While Union General William Tecumseh Sherman certainly would not poll very high among historical figures in Georgia, no one can deny the historical significance of his role in Georgia during the Civil War.
On a hot and steamy Friday morning, the first ceremony honoring the upcoming Sesquicentennial (150th) anniversary of the start of the Civil War in Georgia took place in front of the Mill Pond House at George L. Smith State Park near Twin City in Emanuel County.
The occasion: the announcement by the president and CEO of the Georgia Historical Society, Dr. W. Todd Groce, that seven historical markers commemorating Sherman's March to the Sea campaign would be replaced. The Society also added two new markers.
The Society was established 171 years ago to preserve Georgia's history. It was given permission in 1998 to take over the operation of the historical marker program throughout the state from the Georgia Historical Commission, which had overseen the markers since its inception in 1951.
Dr. Groce said Friday that he expects many people will come to Georgia during the 150th anniversary in order to visit its Civil War sites, because "While Virginia may have Grant and Lee, we in Georgia have Sherman."
Groce said the staff of the GHS's discovered in a state-wide survey that there were 919 Civil War markers in Georgia, and that 85 were directly related to General Sherman's March from Atlanta to Savannah. They also discovered that some 15 percent were in need of restoration or repair.
In concert with the Georgia Department of Economic Development and the Georgia Department of Natural Resources, the Historical Society has repaired and restored the markers.
Groce said that both State Sen. Jack Hill and State Rep. Larry (Butch) Parrish went to "great lengths" to ensure that the Historical Marker program was able to continue its operations even in tough budget times.
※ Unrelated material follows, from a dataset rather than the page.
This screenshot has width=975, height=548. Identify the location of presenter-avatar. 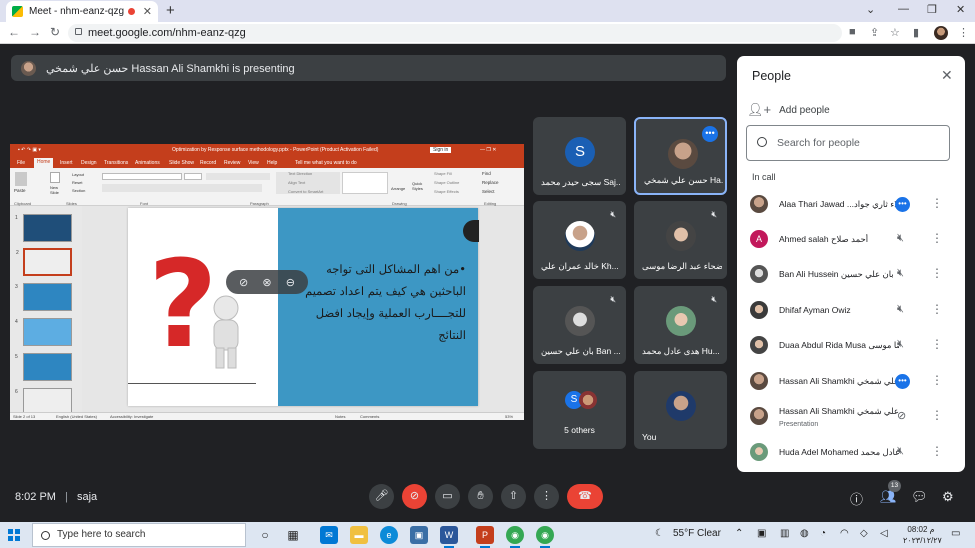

Sen. Hill said, "Georgia's history is really important to all of us and must be preserved, especially when it concerns the most important periods in Georgia's history such as the Civil War."
Hill continued: "These markers help us understand the sacrifices these people, our ancestors, made when they answered the call to arms because they loved their country and the South."
Hill admitted that "With the tough economic times, it gets harder and harder to justify every expenditure, but I will continue to fight to ensure that the money needed to preserve our history is always there."
Dr. Groce announced the Society staff has developed a new online program that allows people to select the Civil War markers they want to visit, and then creates a driving route that takes them to all of the markers they select.
The program can be accessed by going on-line to www.georgiahistory.com and then clicking on the Georgia Historical Markers link on the right side of the page. From here you can create a personal tour, and then print it out.
Dr. Groce added that the information can be downloaded into a Global Positioning System, which will then plot out the route.
Emanuel County was well-represented at the event by Jane Durden, who is the current president-general of the United Daughters of the Confederacy; and by Donna Brinson, who opened the ceremony by singing the famous Civil War song, "Home Sweet Home."